__TASK INSTRUCTIONS__:
Could you quote the entries below word for word, beginning at the line that has "The image size is (800, 557)." and stopping after the line that has "click(x=701, y=454)"?

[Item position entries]
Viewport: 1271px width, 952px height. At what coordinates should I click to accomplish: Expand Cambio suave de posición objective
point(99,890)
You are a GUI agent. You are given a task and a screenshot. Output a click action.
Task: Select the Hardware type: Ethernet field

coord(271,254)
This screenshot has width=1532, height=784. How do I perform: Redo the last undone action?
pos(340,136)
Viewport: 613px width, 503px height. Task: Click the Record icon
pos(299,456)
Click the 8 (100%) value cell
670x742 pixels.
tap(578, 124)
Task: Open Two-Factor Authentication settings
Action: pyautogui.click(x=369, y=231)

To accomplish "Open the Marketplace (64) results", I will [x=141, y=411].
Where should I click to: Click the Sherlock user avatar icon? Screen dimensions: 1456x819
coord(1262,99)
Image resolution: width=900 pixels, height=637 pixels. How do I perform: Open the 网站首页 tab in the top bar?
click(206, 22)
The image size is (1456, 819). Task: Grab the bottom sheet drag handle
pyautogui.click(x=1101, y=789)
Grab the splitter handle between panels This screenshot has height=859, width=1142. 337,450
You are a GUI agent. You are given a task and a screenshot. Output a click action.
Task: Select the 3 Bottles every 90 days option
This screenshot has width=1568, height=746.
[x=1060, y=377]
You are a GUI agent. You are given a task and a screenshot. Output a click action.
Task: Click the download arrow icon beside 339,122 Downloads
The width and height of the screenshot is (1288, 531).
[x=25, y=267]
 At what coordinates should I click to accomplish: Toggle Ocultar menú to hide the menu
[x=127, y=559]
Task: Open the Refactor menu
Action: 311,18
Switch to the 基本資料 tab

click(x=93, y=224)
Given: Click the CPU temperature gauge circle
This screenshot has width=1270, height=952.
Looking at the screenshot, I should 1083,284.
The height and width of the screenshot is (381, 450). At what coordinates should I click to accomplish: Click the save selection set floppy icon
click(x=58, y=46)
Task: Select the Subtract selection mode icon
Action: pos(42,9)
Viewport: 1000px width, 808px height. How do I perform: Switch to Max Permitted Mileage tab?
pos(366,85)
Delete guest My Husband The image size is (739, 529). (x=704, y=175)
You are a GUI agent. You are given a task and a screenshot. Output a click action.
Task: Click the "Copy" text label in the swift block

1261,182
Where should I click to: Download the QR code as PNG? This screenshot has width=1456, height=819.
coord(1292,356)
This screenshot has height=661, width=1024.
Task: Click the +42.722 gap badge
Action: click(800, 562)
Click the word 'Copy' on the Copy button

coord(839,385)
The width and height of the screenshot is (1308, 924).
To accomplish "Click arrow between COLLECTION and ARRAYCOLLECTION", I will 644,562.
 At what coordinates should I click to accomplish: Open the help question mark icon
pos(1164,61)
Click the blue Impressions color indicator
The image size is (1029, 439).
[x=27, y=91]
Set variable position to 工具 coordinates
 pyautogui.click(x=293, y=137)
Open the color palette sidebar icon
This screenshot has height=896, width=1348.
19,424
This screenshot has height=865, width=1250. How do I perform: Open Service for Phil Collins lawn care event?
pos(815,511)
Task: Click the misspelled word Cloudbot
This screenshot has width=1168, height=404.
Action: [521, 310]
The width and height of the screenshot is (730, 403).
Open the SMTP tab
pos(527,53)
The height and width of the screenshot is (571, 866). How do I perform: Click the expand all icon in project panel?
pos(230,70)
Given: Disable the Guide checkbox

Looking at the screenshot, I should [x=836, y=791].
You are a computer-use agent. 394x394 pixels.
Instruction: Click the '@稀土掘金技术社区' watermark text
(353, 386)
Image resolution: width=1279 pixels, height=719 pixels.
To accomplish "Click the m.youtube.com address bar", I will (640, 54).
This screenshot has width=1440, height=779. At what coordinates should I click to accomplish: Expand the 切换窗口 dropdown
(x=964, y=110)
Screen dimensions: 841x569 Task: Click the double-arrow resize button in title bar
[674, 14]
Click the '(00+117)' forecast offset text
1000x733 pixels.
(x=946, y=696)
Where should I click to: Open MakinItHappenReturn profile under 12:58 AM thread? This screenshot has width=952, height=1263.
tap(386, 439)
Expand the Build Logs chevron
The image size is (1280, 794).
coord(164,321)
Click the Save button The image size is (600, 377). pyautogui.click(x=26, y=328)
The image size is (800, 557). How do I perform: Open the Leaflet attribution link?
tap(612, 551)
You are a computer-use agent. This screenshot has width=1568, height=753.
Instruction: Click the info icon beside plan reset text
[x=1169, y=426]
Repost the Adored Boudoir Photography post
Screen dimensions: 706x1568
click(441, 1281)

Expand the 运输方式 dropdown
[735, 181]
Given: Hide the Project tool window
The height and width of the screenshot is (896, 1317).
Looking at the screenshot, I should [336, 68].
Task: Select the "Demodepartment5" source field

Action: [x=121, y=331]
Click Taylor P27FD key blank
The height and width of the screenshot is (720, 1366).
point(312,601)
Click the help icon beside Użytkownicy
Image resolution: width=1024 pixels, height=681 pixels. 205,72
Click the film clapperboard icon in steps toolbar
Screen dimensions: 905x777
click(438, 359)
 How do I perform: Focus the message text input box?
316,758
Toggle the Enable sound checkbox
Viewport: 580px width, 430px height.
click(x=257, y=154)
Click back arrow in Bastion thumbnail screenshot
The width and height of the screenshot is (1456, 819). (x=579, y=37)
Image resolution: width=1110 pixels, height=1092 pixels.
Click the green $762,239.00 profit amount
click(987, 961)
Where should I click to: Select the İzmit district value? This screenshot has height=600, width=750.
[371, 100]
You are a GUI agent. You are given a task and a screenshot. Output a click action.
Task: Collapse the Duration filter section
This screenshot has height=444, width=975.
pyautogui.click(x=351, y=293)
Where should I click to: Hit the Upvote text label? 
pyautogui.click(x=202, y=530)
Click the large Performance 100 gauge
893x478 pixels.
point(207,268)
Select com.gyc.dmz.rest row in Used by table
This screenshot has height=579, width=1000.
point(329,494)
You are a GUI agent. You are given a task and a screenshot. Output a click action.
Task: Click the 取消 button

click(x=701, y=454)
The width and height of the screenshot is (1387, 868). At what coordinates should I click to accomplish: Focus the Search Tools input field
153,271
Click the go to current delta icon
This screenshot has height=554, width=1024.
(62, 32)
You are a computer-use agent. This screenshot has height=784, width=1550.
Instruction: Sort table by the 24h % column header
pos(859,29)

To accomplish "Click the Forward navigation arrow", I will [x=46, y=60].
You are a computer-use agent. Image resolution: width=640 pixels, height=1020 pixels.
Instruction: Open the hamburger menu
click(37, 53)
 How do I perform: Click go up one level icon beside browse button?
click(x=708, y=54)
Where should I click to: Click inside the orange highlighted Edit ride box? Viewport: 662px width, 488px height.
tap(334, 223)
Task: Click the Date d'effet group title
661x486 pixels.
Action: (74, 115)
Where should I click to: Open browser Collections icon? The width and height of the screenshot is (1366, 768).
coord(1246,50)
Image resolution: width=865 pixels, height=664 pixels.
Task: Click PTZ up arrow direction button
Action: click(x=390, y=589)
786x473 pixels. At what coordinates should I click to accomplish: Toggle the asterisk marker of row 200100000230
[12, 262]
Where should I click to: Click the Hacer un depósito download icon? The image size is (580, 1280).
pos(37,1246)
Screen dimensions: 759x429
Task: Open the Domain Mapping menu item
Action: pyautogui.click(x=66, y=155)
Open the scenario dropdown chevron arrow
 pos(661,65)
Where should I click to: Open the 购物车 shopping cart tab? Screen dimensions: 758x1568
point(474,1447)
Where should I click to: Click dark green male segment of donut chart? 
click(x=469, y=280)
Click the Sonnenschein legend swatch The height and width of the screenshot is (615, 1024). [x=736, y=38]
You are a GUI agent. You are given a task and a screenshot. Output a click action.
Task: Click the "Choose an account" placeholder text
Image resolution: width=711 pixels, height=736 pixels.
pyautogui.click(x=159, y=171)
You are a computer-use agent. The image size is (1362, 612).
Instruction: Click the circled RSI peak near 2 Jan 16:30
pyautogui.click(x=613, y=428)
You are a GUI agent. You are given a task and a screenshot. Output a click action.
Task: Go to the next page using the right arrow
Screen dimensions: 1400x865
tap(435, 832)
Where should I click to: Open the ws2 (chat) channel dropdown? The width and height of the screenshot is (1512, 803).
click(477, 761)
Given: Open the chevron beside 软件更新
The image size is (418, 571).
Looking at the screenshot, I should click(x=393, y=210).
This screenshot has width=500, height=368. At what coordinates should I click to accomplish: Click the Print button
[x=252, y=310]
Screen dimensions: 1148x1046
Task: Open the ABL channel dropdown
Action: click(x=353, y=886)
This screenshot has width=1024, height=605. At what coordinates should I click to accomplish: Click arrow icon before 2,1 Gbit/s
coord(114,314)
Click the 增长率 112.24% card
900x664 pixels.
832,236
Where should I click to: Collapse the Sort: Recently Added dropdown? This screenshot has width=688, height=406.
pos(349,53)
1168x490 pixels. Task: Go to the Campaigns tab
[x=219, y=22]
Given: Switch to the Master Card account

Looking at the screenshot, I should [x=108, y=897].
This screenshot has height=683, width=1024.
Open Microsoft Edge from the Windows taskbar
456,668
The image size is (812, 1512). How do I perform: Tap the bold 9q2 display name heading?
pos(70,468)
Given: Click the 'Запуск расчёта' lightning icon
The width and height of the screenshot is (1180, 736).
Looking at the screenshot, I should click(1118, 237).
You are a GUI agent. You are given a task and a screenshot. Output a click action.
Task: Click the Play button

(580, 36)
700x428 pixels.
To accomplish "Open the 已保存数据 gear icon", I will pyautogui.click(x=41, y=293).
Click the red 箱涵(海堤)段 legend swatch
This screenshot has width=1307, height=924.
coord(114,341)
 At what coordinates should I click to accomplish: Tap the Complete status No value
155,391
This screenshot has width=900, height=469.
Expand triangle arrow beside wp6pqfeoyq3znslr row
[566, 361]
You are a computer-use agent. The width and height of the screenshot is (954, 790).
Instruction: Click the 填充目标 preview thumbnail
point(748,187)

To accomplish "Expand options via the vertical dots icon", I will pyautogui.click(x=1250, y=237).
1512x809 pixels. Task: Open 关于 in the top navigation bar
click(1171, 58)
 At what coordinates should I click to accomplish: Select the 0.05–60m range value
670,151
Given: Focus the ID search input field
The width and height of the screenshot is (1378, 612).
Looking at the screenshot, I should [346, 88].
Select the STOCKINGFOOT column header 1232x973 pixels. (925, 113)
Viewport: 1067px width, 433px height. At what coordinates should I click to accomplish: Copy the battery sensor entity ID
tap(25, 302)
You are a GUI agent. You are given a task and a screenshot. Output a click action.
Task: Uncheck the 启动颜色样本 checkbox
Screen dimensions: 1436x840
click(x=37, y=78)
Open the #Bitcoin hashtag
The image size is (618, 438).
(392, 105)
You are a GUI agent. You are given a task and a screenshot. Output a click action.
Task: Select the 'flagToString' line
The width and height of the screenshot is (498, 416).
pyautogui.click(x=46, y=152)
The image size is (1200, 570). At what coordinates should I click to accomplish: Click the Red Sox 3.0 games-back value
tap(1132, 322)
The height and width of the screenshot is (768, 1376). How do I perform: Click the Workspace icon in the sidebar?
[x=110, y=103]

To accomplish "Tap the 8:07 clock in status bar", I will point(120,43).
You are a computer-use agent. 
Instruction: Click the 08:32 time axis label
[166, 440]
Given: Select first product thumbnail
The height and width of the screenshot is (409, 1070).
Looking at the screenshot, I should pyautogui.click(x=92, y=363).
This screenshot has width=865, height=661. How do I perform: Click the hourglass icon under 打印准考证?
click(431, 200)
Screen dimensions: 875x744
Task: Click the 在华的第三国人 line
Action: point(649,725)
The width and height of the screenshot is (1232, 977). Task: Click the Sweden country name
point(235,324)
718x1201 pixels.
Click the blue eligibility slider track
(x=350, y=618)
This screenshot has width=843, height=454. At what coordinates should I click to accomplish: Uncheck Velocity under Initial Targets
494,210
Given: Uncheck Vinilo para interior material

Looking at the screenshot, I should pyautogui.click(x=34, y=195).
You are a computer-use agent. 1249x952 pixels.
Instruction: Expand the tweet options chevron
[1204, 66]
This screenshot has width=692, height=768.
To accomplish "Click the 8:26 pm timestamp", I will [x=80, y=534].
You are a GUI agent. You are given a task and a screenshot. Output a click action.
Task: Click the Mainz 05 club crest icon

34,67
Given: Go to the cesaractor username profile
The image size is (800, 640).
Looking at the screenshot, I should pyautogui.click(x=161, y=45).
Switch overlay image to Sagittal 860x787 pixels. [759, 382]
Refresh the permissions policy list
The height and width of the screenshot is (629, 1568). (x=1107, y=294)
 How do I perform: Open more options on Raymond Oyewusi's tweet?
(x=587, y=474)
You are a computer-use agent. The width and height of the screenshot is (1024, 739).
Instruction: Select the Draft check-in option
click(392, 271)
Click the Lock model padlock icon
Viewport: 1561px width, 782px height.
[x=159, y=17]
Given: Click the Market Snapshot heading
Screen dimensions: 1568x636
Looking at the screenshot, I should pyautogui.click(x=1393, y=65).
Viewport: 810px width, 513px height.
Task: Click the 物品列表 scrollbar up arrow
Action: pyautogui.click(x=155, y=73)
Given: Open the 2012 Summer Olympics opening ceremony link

__THE RESULT__:
The image size is (800, 557). How do I perform: Open the Leaflet attribution link?
tap(612, 551)
You are a computer-use agent. This screenshot has width=1568, height=753.
Instruction: Click the info icon beside plan reset text
[x=1169, y=426]
Repost the Adored Boudoir Photography post
Screen dimensions: 706x1568
click(441, 1281)

Expand the 运输方式 dropdown
[735, 181]
Given: Hide the Project tool window
The height and width of the screenshot is (896, 1317).
Looking at the screenshot, I should [336, 68].
Task: Select the "Demodepartment5" source field

Action: [x=121, y=331]
Click Taylor P27FD key blank
The height and width of the screenshot is (720, 1366).
point(312,601)
Click the help icon beside Użytkownicy
Image resolution: width=1024 pixels, height=681 pixels. 205,72
Click the film clapperboard icon in steps toolbar
Screen dimensions: 905x777
click(438, 359)
 How do I perform: Focus the message text input box?
316,758
Toggle the Enable sound checkbox
Viewport: 580px width, 430px height.
click(x=257, y=154)
Click back arrow in Bastion thumbnail screenshot
The width and height of the screenshot is (1456, 819). (x=579, y=37)
Image resolution: width=1110 pixels, height=1092 pixels.
Click the green $762,239.00 profit amount
click(987, 961)
Where should I click to: Select the İzmit district value? This screenshot has height=600, width=750.
[371, 100]
You are a GUI agent. You are given a task and a screenshot. Output a click action.
Task: Collapse the Duration filter section
This screenshot has height=444, width=975.
pyautogui.click(x=351, y=293)
Where should I click to: Hit the Upvote text label? 
pyautogui.click(x=202, y=530)
Click the large Performance 100 gauge
893x478 pixels.
point(207,268)
Select com.gyc.dmz.rest row in Used by table
This screenshot has height=579, width=1000.
point(329,494)
You are a GUI agent. You are given a task and a screenshot. Output a click action.
Task: Click the 取消 button

click(x=701, y=454)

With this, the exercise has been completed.